▶ [WRITTEN PROBLEM] Give each line of the data below as one string in a JSON list, skipping blank lines and leaving out the pictures.

▶ [MATERIAL FOR THIS TASK]

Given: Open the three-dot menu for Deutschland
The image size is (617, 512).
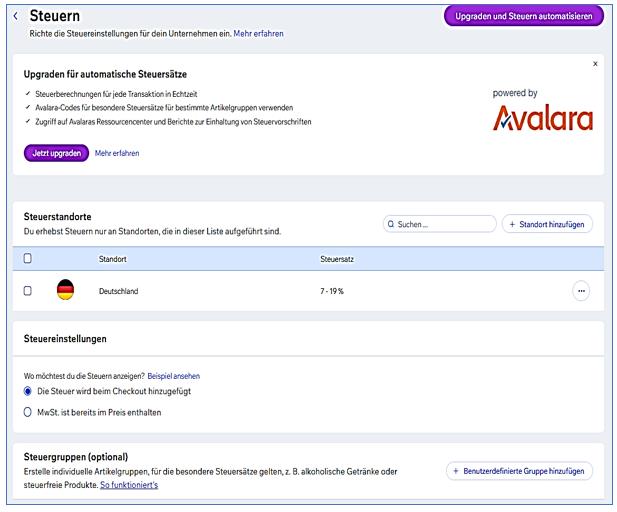Looking at the screenshot, I should 581,291.
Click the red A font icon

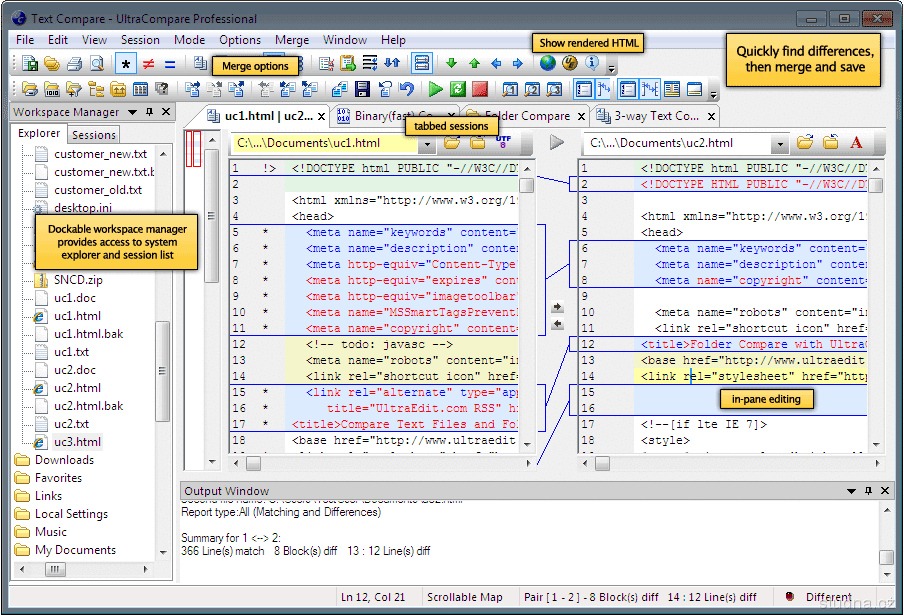click(x=856, y=143)
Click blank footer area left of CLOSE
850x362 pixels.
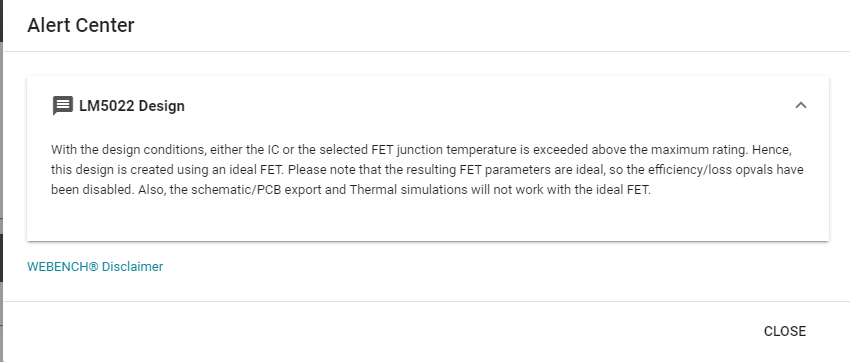(379, 331)
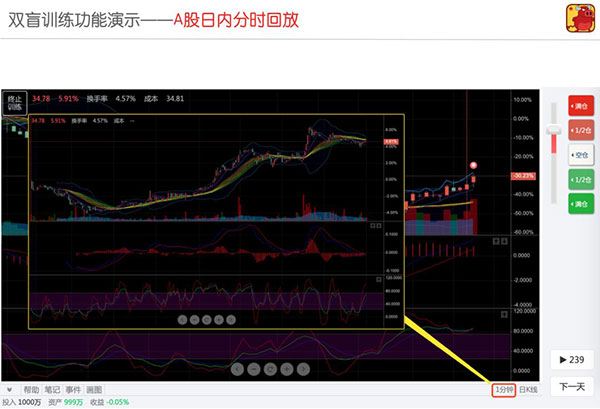Click the 终止训练 stop training button
The width and height of the screenshot is (600, 409).
(x=14, y=104)
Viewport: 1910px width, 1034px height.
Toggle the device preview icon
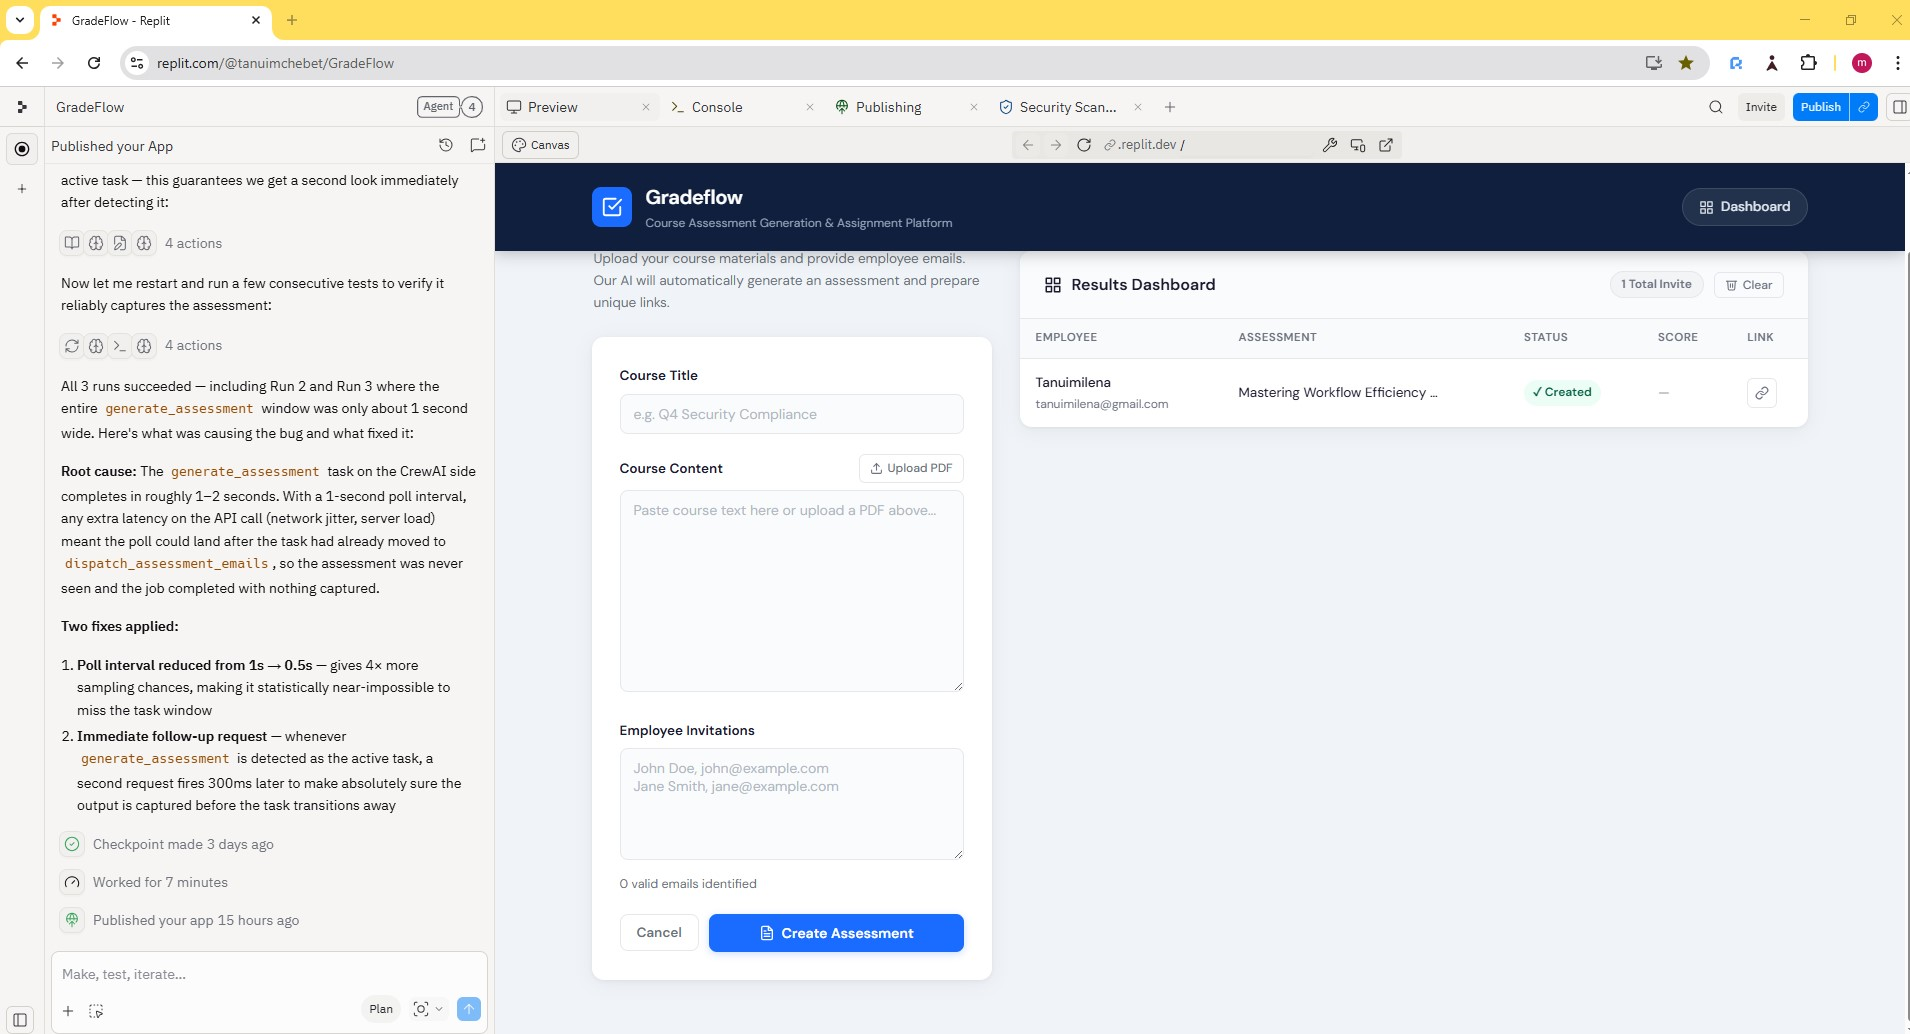pyautogui.click(x=1357, y=145)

▶ [RESULT OF THIS EXERCISE]
[
  "Given: Open the three-dot menu for Deutschland",
  "The image size is (617, 512).",
  "Looking at the screenshot, I should 581,291.",
  "Click the red A font icon",
  "click(x=856, y=143)",
  "Click blank footer area left of CLOSE",
  "850x362 pixels.",
  "(379, 331)",
  "Click the 终止训练 stop training button",
  "The width and height of the screenshot is (600, 409).",
  "(x=14, y=104)",
  "Viewport: 1910px width, 1034px height.",
  "Toggle the device preview icon",
  "pyautogui.click(x=1357, y=145)"
]